On the dispersion relation for compressible Navier-Stokes Equations

TL;DR

This paper revisits classical theories of sound dispersion and attenuation in non-ideal fluids, reformulating conditions for propagation at the isothermal speed and providing asymptotic analysis for different physical regimes.

Contribution

It offers a reformulation of Fletcher's analysis, clarifies conditions for isothermal sound propagation, and develops asymptotic formulas for dispersion and attenuation in compressible Navier-Stokes flows.

Findings

Conditions for sound to propagate at the isothermal speed of sound.

Asymptotic formulas for dispersion and attenuation.

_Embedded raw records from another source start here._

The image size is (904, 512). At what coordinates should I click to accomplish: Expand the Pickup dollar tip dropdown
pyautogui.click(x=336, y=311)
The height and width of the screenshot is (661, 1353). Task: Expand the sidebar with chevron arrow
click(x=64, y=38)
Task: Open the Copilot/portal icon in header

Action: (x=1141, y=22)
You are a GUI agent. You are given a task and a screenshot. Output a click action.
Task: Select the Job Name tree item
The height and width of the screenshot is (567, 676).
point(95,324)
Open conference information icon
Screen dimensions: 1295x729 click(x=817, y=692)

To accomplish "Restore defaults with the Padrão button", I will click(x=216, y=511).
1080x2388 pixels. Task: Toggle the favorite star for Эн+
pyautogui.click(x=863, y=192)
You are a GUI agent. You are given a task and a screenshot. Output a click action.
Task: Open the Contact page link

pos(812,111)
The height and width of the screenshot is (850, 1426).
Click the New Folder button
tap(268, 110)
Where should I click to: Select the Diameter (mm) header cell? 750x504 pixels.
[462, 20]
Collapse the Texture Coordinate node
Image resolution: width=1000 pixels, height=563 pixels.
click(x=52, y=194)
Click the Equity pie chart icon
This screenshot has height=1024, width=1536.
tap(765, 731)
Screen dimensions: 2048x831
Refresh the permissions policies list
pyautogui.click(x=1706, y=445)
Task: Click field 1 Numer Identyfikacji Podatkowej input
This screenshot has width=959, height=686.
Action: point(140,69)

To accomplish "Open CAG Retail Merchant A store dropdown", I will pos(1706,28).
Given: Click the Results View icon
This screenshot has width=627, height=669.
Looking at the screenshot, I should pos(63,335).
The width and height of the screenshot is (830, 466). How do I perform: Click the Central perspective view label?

Clarification of physical regimes for different formulas.

Abstract

In this paper we revisit the classical sound dispersion and attenuation theory due to Stokes [5], 1845, and Kirchhoff [3], 1868, for the propagation of sound in non-ideal fluids. In particular we reformulate the analysis due to Fletcher[2], 1974, showing conditions for which the sound propagates at the isothermal speed of sound. Also we presents asymptotic developments making precise the physical conditions under which the different dispersion and attenuation formulas apply.The more complex case of two-fluid flow is addressed by Benjelloun and Ghidaglia [1] to which the reader is referred.